They are, in short, a great group. I'm still so incredibly grateful for all the experiences I've had with them. After all, it's not every club that trusts freshmen (and even some pre-frosh), yet the hackers do. They're just cool like that, and I hope to get the chance to do the same, a year or two down the road.

I said before that being at MIT feels like coming home.

Going hacking feels like coming into an inheritance.

Some informative links: IHTFP Gallery, MIT Admissions, Wikipedia, The Jargon File, Where the Sun Shines, There Hack They


Anonymous said...

Yes!! Thank you for writing about these people - they're my favorite people at MIT and I don't even know who they are! =) Yet...

JKim said...

commenty commenty commenty.

Anonymous said...

Nice simile with the coming into inheritance bit. (I will basically need to come into a literal inheritance if I get in to MIT! lol )

Anyway...thanks for telling us a little about the hackers. I've always wondered about the individuals behind MIT's infamous hacking tradition.

Anonymous said...

So how easy is it to get involved in hacking? I've always assumed it was some crazy, secretive thing that I would never be able to be a part of, but it seems so cool... could any freshman really get involved in it?

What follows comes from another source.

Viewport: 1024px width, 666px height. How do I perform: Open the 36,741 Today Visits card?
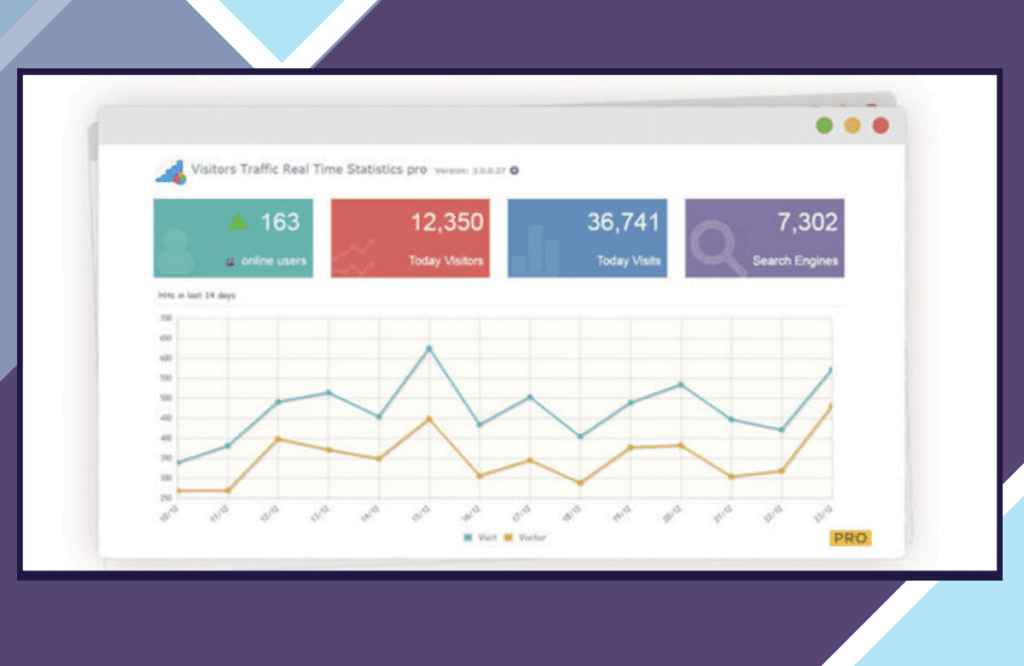pos(587,237)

So did you have anything to do with the last great dome hack? Cuz that would just be awesome!

Anonymous said...

@star - If he did, he wouldn't be at liberty to say. =P

Anonymous said...

That's a very good point. Well then I'll just asume he did, because it makes me feal special that I... uh... read the blog of a hacker? Yeah, I'm a little weird like that. But hacking is just that cool.

Paul said...

Star, I could tell you, but then I'd have to kill you. :P

Seriously though - although I wouldn't call becoming a hacker easy, the current hackers are surprisingly open about their secrets. I learned quite a bit about them during CPW, and even more during the past few weeks - although I'm pretty sure there's much much more that they aren't telling me. (Or are leaving for me to find out for myself. :D)

As for whether or not freshmen can be involved in hacking - yes, they can. If you do come here, as I hope you do, just pay attention during'll figure out pretty quickly what events (or, dare I say, Tours) you'll want to go on. Beyond that, it's a matter of willingness, creativity, and dedication. :)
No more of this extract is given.